Dabei handelt es sich um die Babyschale „Silver Cross Dream + Dream i-Size Base“, wie der ADAC am Dienstag mitteilte. Daneben wurden 18 Kindersitze von den Testern mit der Note „gut“ bewertet. Ein Sitz erhielt ein „befriedigend“. Schlusslicht unter den vom ADAC getesteten Modellen war mit einem „ausreichend“ der „Osann Flux Plus“.

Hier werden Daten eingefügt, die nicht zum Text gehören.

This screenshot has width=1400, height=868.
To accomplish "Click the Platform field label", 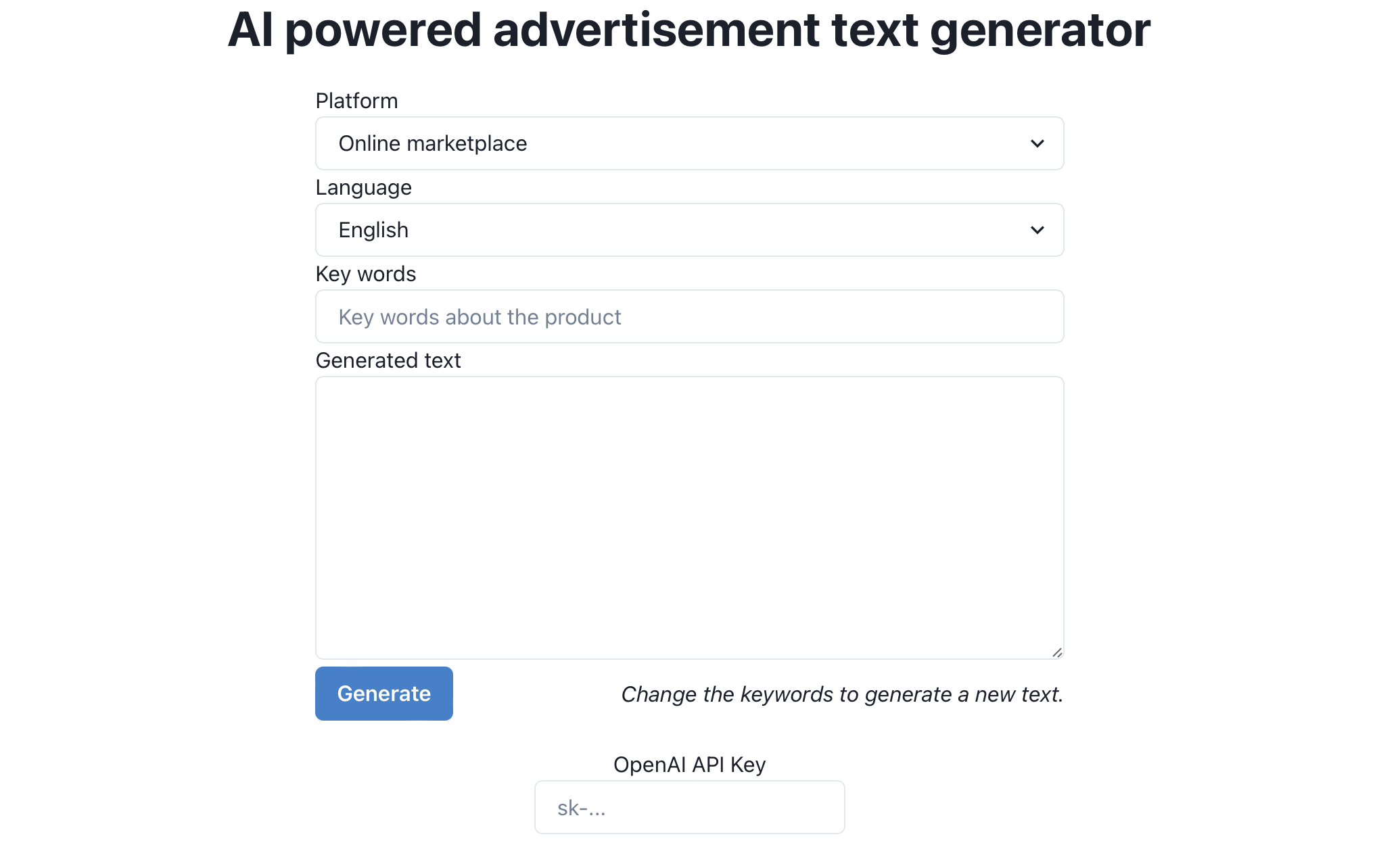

Es ist mit einem Preis von 75 Euro zugleich auch der billigste Sitz im Feld. Dieser Sitz sei zwar frei von Schadstoffen, wies aber Schwächen bei der Bedienung und der Sicherheit auf, wie der ADAC feststellte. Geprüft wurde vom ADAC neben diesen beiden Aspekten auch die Handhabung des Sitzes. Kein Sitz fiel beim Test beim nicht für alle Produkte gesetzlich vorgeschriebenen Seitenaufpralltest.

Probleme in Carsharing-Fahrzeugen

Als Problem wertete der ADAC den Umstand, dass Familien ohne eigenes Auto bei der Nutzung eines Carsharingfahrzeuges das Problem hätten, dass die Firmen nicht in allen Fahrzeugen Kindesitze anbieten würden. Dabei würden Sitzerhöhungen in den Fahrzeugen nicht als gleichwertiger Ersatz angesehen. Sie seien höchstens ein Notbehelf, da sie keinerlei Seitenaufprallschutz böten, wie der ADAC feststellte.

Die Tester des Automobilclubs weisen die Eltern darauf hin, dass nicht jeder Kindersitz gleich gut in jedes Auto passe. Deshalb sollten beim Kindersitzkauf sowohl die Kinder als auch das eigene Auto mitgebracht werden. Nur so könnten verschiedene Modell ausprobiert werden. Damit die Kindersitze auch den bestmöglichen Schutz bieten, muss er richtig im Auto eingebaut werden. Zudem müssen die Gurte richtig angezogen sein und nah am Körper des Kindes anliegen. Gurte und Rückenstütze müssten zudem an die Größe des Kindes angepasst werden.